Secure, Reliable Software

Measure Engineering Velocity Without Demoralizing

March 5, 2026

•

7 mins

Measure Engineering Velocity Without Demoralizing

Most teams that start measuring engineering velocity end up with worse data than before they started. Not because velocity is a bad metric, but because the standard implementation triggers the exact problem it was meant to solve: a measurement that becomes a target stops being a good measure. This is Goodhart's Law, and engineering velocity is one of its most reliable victims.

This guide covers what engineering velocity actually measures, where standard approaches break down, how to measure engineering velocity at the team level without triggering gaming or disengagement, and what to pair it with to build a complete delivery picture.

What Engineering Velocity Measures

Engineering velocity is the amount of work a software engineering team completes in a given sprint or time period. In Scrum teams, velocity is measured in story points: the sum of points assigned to user stories completed within the sprint. In non-Scrum contexts, it may be expressed as tickets closed, pull requests merged, or features shipped per period.

Velocity is a throughput measure. It tells you how much the team typically gets done in a sprint, which makes it useful for release forecasting: if a team consistently delivers 40 story points per sprint and the backlog holds 200 points of work, you have roughly five sprints of work remaining. That is the original purpose of the metric, and it is a reasonable one.

The problem starts when velocity gets used for something it was never designed to do: comparing teams, evaluating individual engineers, or judging whether a team is working hard enough.

Three Ways Velocity Measurement Backfires

1. Tracking velocity per engineer

Individual velocity tracking is the most common mistake and the most damaging. When engineers know their individual story point output is being measured, two things happen reliably: they inflate estimates to protect their numbers, and they stop helping teammates because time spent reviewing a colleague's PR does not appear in their own velocity.

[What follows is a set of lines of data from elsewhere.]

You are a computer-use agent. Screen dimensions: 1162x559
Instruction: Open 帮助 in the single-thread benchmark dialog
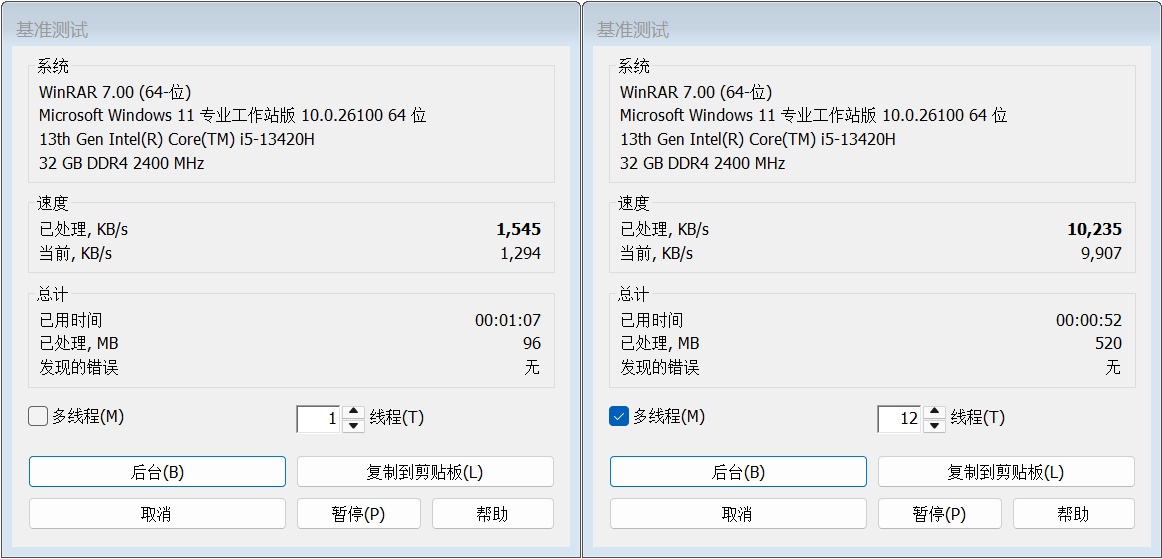492,514
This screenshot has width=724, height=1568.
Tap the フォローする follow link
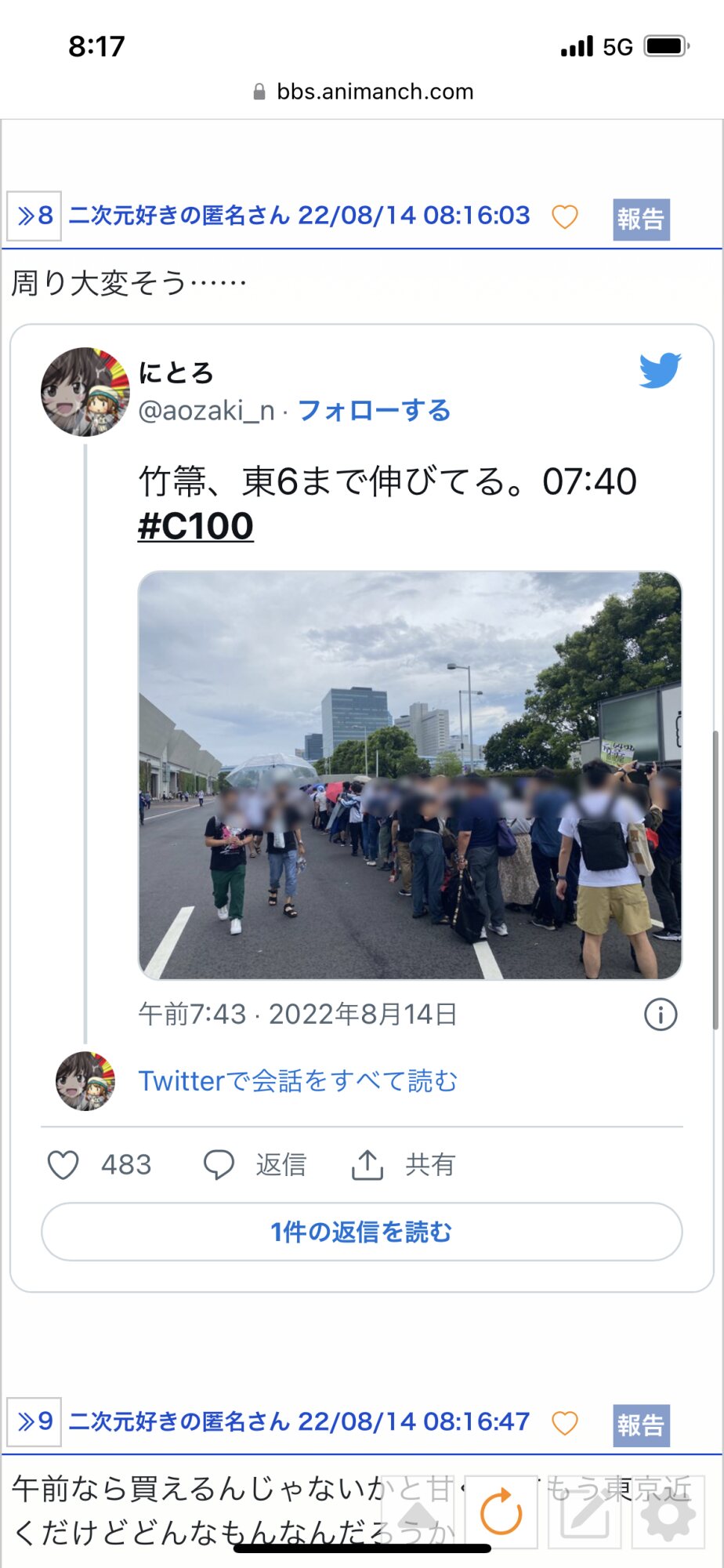pos(375,410)
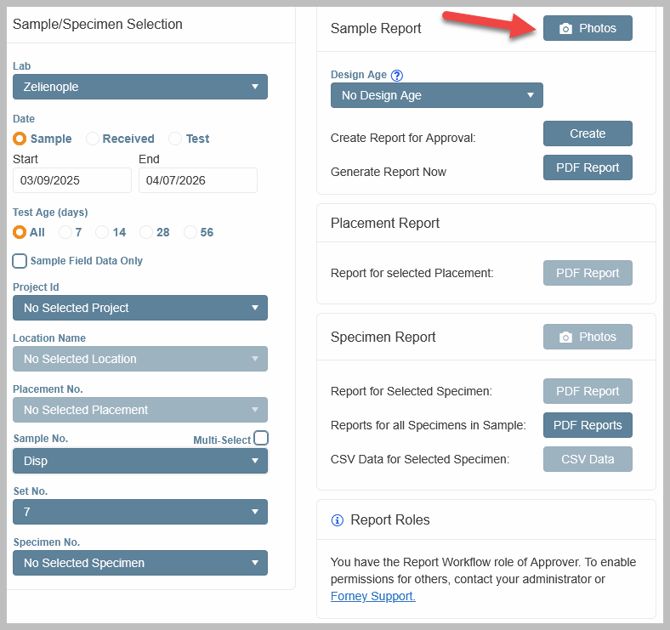The image size is (670, 630).
Task: Click the Start date input field
Action: 72,181
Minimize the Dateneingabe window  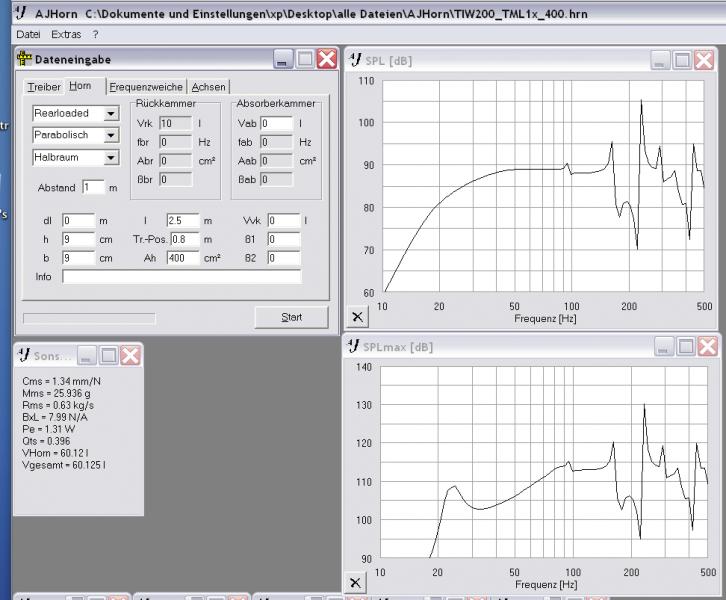283,59
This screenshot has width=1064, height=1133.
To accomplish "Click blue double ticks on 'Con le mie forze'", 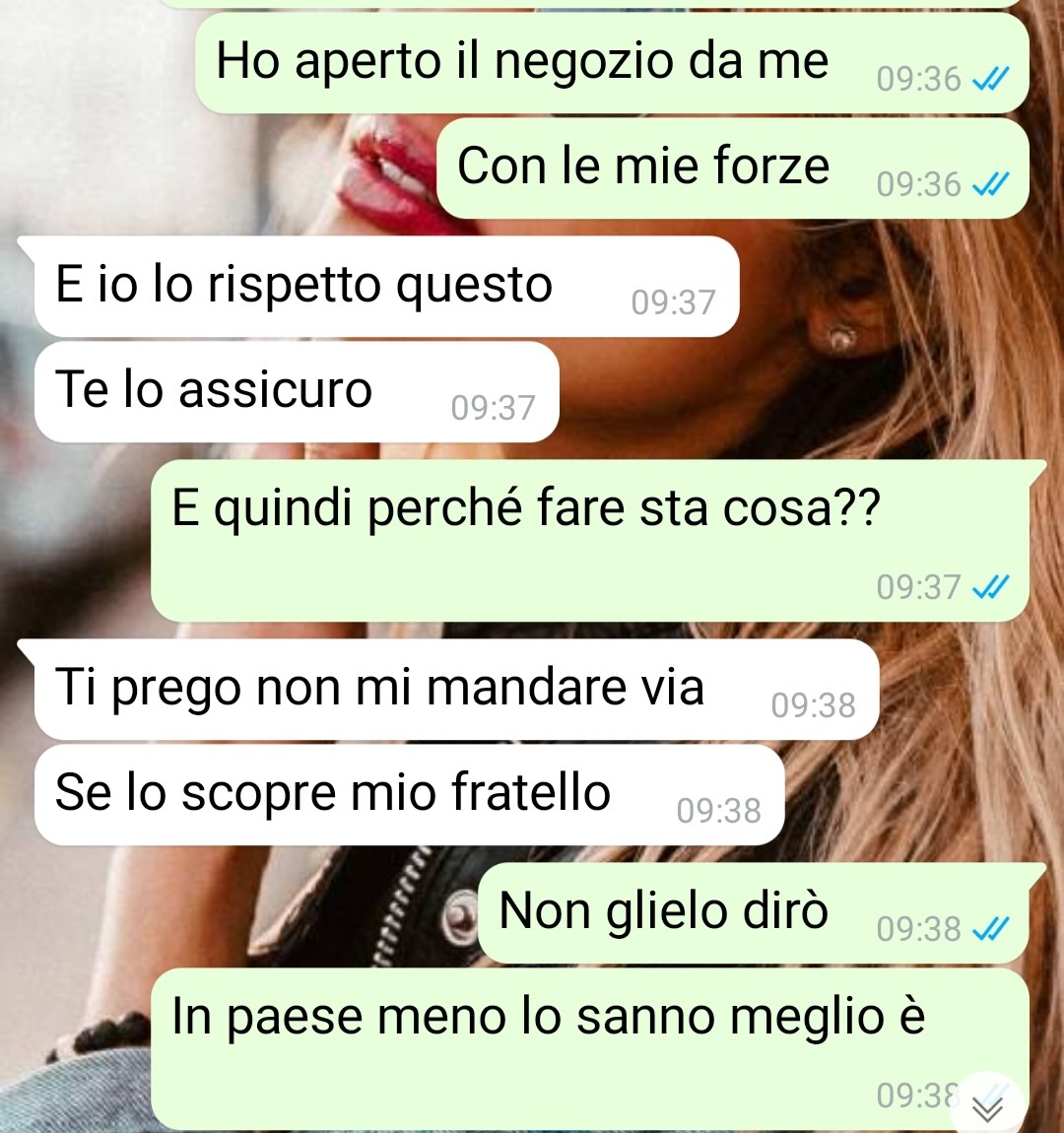I will pos(990,184).
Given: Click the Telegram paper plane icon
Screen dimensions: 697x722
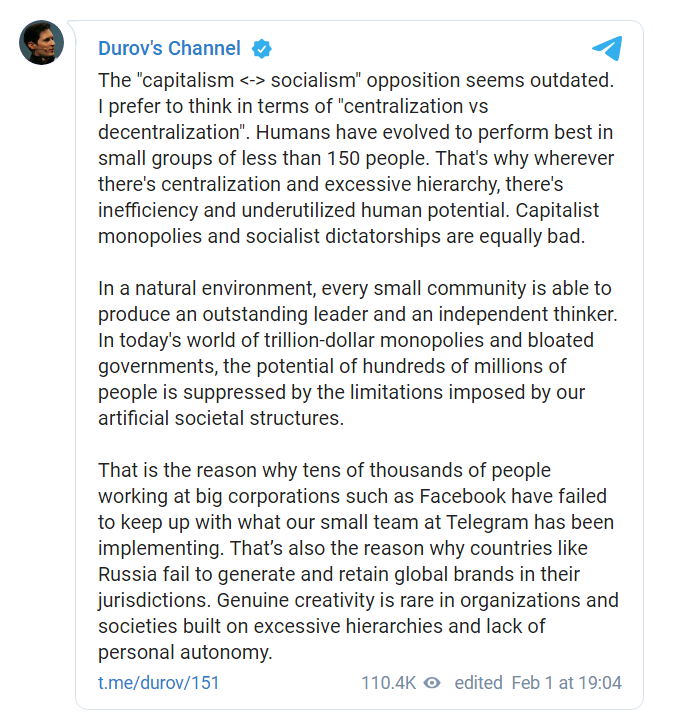Looking at the screenshot, I should pyautogui.click(x=606, y=48).
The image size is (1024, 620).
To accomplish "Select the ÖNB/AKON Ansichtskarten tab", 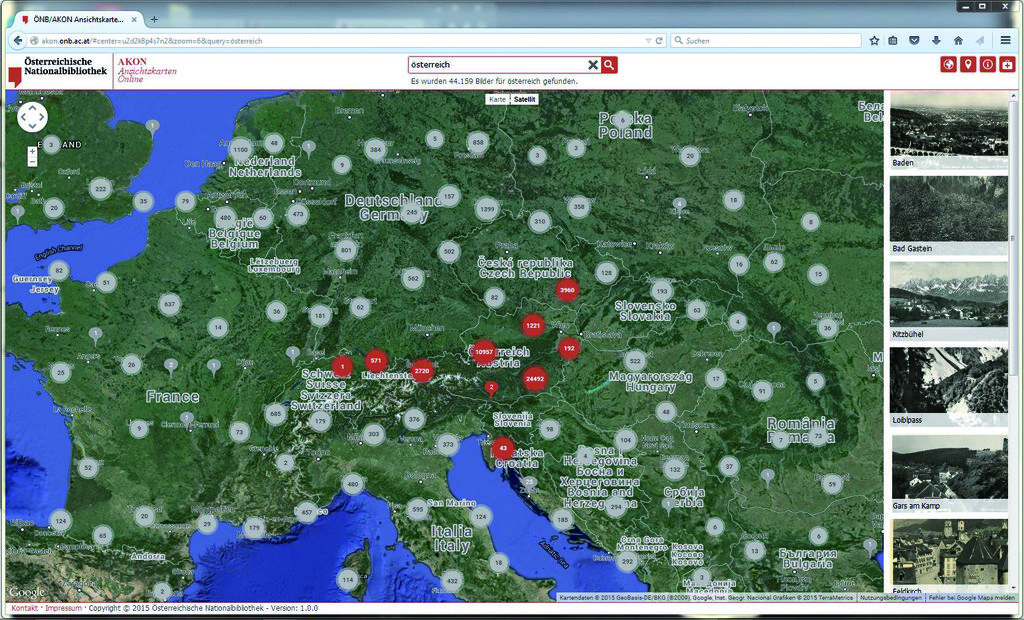I will pyautogui.click(x=78, y=20).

The metric degrades from both directions. You get higher velocity numbers that bear no relationship to actual throughput, and you get a team that has stopped collaborating. DORA research consistently finds that high-performing teams share information freely and maintain strong collaboration practices. Individual velocity tracking works against both.

2. Comparing velocity across teams

Story points are not a standardised unit. A point at Team A means something different to a point at Team B, because each team calibrates their own scale based on their own reference tasks and complexity judgments. Comparing raw velocity numbers across teams is measuring in different currencies without a conversion rate.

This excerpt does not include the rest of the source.